Belakangan, ketika tinggal di luar negeri saya kerap mendapat permintaan menumpang nginap termasuk dari orang-orang yang saya sama sekali tidak kenal, atau kenal tetapi tidak dekat. Untuk permintaan semacam ini saya biasanya melakukan banyak pertimbangan.
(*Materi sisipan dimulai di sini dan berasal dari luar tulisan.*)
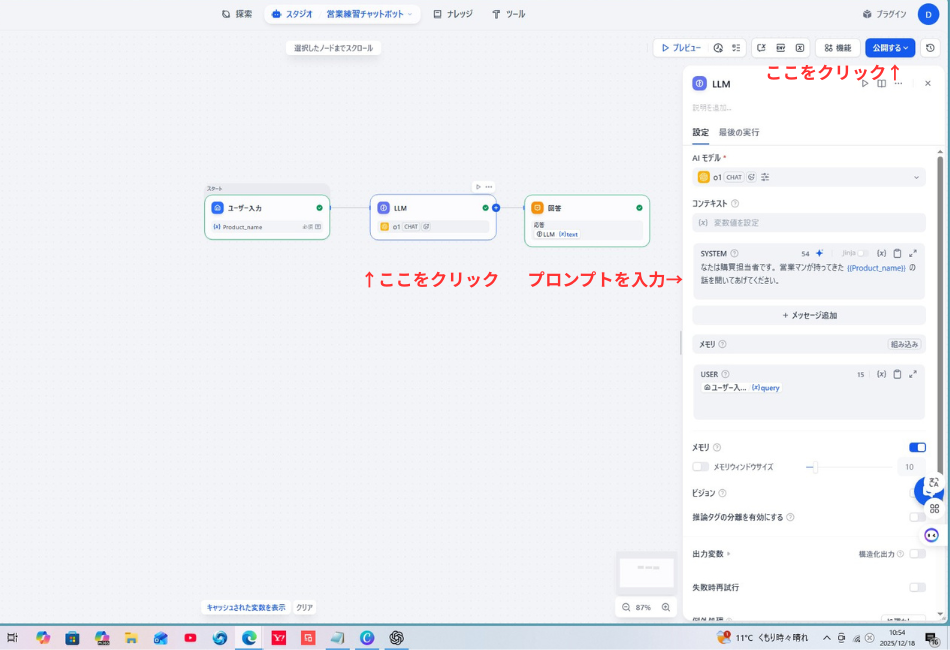Image resolution: width=950 pixels, height=650 pixels.
Task: Open the conversation variables panel
Action: (x=761, y=47)
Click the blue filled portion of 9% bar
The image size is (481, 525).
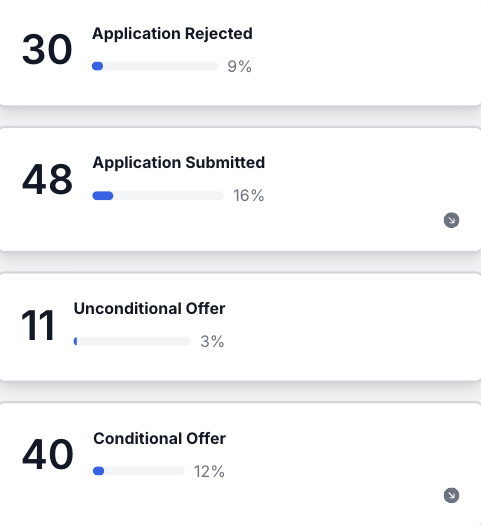(97, 66)
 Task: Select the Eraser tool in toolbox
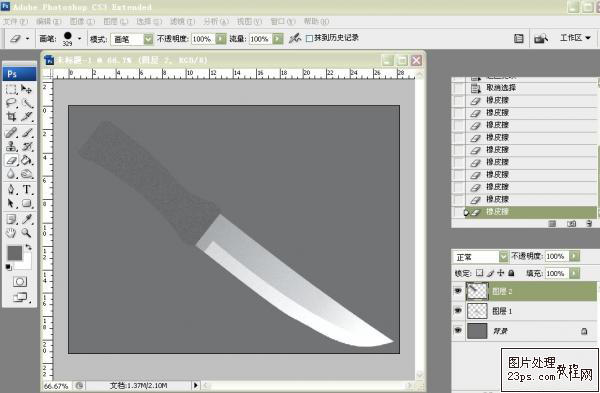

Semakin lama, saya berusaha membuat kriteria ketika mengiyakan mereka yg ingin numpang nginap antara lain:

1. Saya memiliki ruang yang cukup untuk menjaga privasi termasuk privasi mereka.
2.Saya mengenal mereka dalam level "personal", mereka yang pernah berbagi ruang dengan saya pada masa sebelumnya, termasuk sahabat dekat, teman-teman yg dulu sering berdiskusi di cubicle saya, yang pernah bepergian bareng (baik personal maupun keperluan pekerjaan) sehingga kami menjadi dekat.
3. Untuk sahabat-sahabat yang sangat dekat, sudah pasti tempat selalu tersedia, meski hanya tidur di sofa, misalnya.
4. Orang-orang yang jika saya tanya diri sendiri apakah (dengan berat hati) saya akan menginap di tempat mereka, dan jawabannya iya.
5. Dengan pertimbangan bahwa saya tidak lagi hidup sebagai lajang, sudah pasti kenyamanan "my other half" juga menjadi pertimbangan utama.

Maka dengan kriteria-kriteria diatas, dengan berat hati saya mulai menolak permintaan menginap terutama dari orang-orang yang tidak saya kenal dan belum merasa nyaman untuk berbagi ruang privat. Tetapi tentu saja saya dengan senang hati akan meluangkan waktu untuk bertemu dan berbagi kabar ataupun menemani ke tempat-tempat wisata dalam kota ketika memiliki waktu luang.

Bagi saya, tidak menawarkan fasilitas menginap bukan berarti tidak ingin bersilaturahmi atau tak ingin bertemu. Hanya saja saya mempertimbangkan sehingga pertemuan tersebut terasa nyaman bagi kedua belah pihak.